Risiken, Herausforderungen und Ausblick
So groß die Chancen für Wirtschaft und Versorgung sind, so müssen verschiedene Herausforderungen adressiert werden:
- Datenschutz und Regulatorik: Zugelassene KI-Systeme müssen erklärbar und auditierbar sein.
- Bestehende medizinische Arbeitsprozesse müssen für reibungslose Mensch-KI-Kollaboration umgestaltet werden.
- Kliniken stehen vor Investitionen in IT-Infrastruktur, Schulungen und Sicherheitslösungen.
- Ein Restrisiko liegt in der „Black Box“ neuer, zum Teil nicht nachvollziehbarer KI-Algorithmen – neue Standards für Transparenz und Validierung stehen deshalb im Fokus der Forschung.
Langfristig ist davon auszugehen, dass KI-basierte Diagnostik zur Basistechnologie in der Onkologie wird und klassische Methoden zunehmend ergänzt oder substituiert.
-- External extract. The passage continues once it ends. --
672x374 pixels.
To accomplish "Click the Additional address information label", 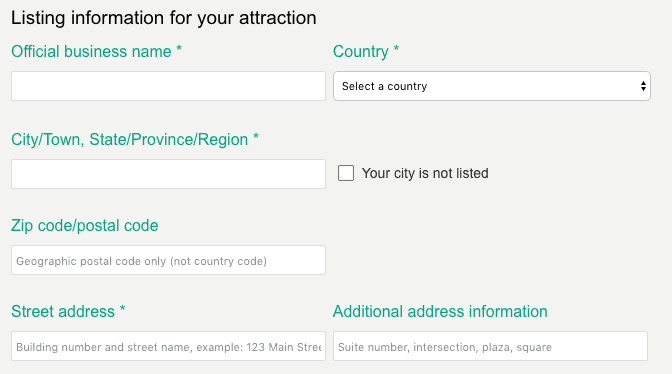I will pyautogui.click(x=440, y=311).
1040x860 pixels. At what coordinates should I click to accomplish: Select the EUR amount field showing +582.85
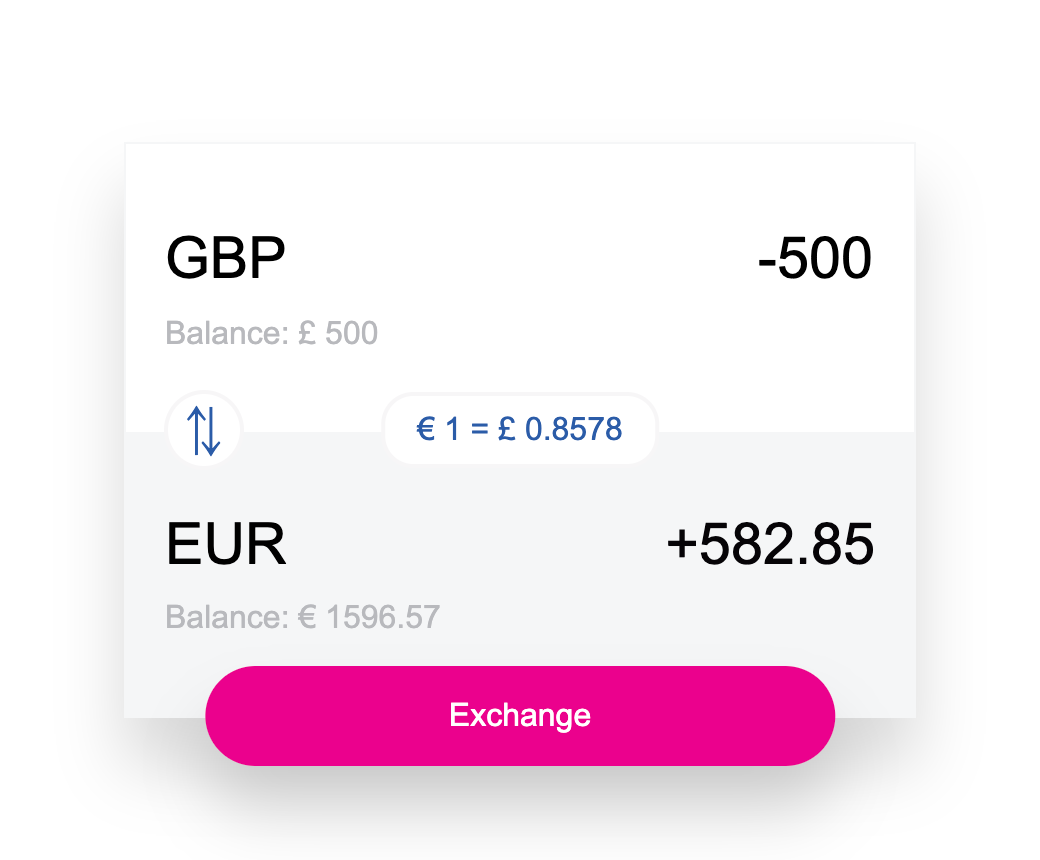tap(770, 543)
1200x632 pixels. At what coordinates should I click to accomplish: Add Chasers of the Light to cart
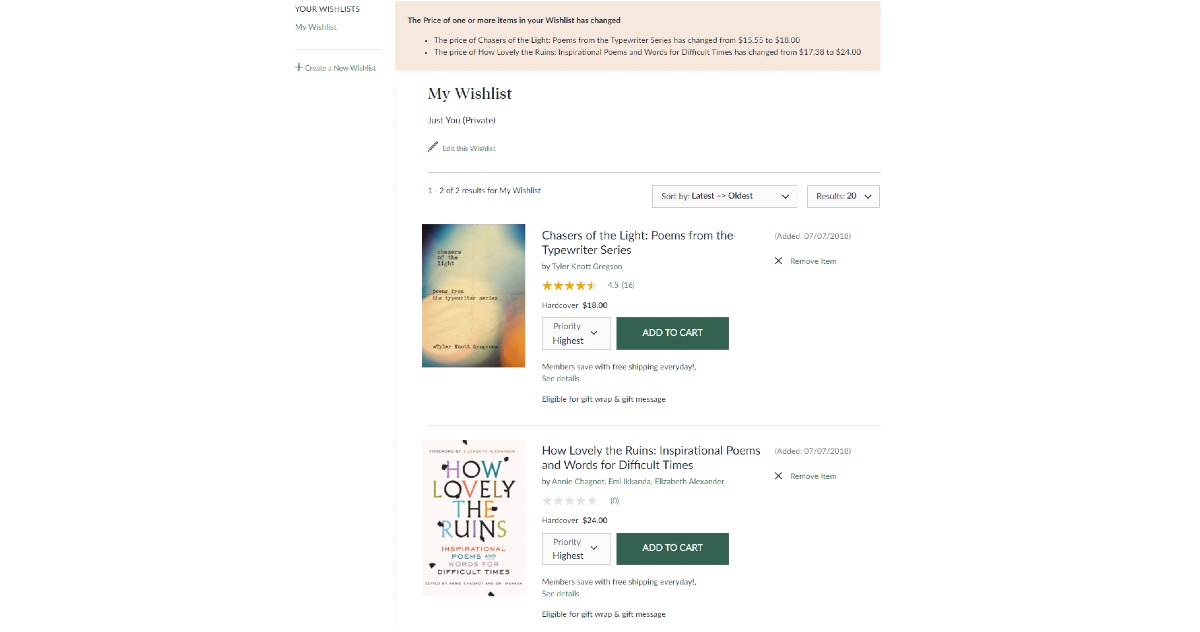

Die aktuelle Studienlage und konkrete Klinik-Implementierungen belegen: Software von Playern wie Siemens Healthineers, GE Healthcare, Roche und innovative universitäre Modelle wie crossNN schaffen nachhaltigen Mehrwert – sowohl für Patienten, den Klinikbetrieb als auch die wirtschaftliche Effizienz im Gesundheitssystem. Für Anleger rücken global aufgestellte Diagnostik-Konzerne und HealthTech-Unternehmen mit KI-Fokus in den Vordergrund. Dagegen sollten Anbieter konventioneller radiologischer Services und IT-Lösungen ohne KI-Wertschöpfung eher reduziert werden. Für die Gesamtwirtschaft bringt diese Entwicklung Einsparpotenziale, Produktivitätswachstum und neue Exportchancen, aber auch Disruptionsrisiken für Unternehmen, die sich nicht adaptieren. Mittelfristig ist von einem anhaltenden Innovations- und Konsolidierungsdruck auszugehen – KI-basierte Krebsdiagnostik wird zum Branchenstandard, nicht zum Differenzierungsmerkmal.